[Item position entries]
=====

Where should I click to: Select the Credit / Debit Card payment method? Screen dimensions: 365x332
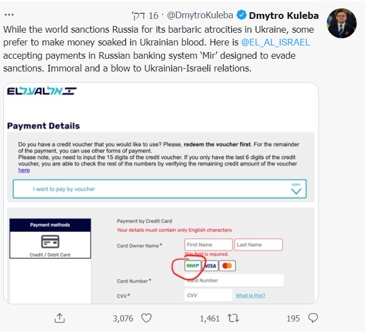[x=50, y=245]
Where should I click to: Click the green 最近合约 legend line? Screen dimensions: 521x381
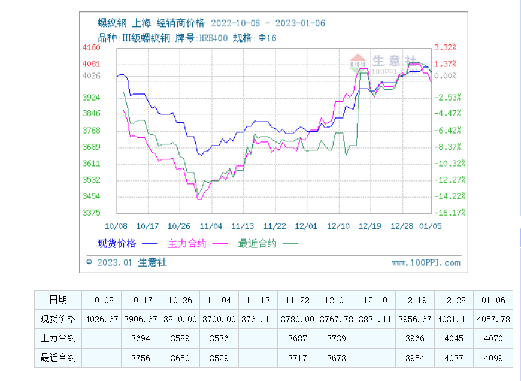[291, 243]
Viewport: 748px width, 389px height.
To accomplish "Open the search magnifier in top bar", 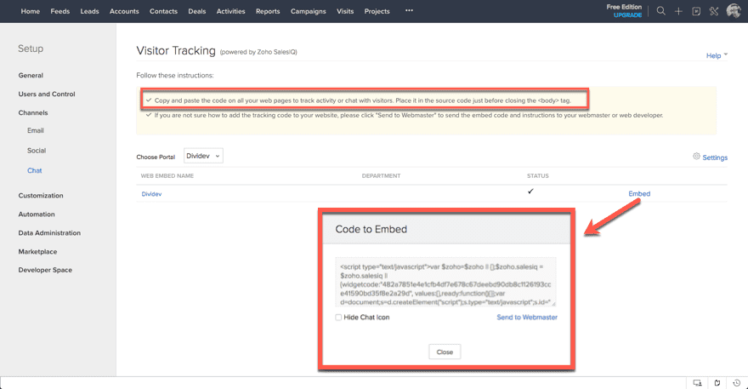I will coord(660,11).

=====

Task:
Please extract each line of the rows above that contains the word "Where".

Task answer:
Where should I click to: Select the Credit / Debit Card payment method? Screen dimensions: 365x332
Where should I click to: Click the green 最近合约 legend line? Screen dimensions: 521x381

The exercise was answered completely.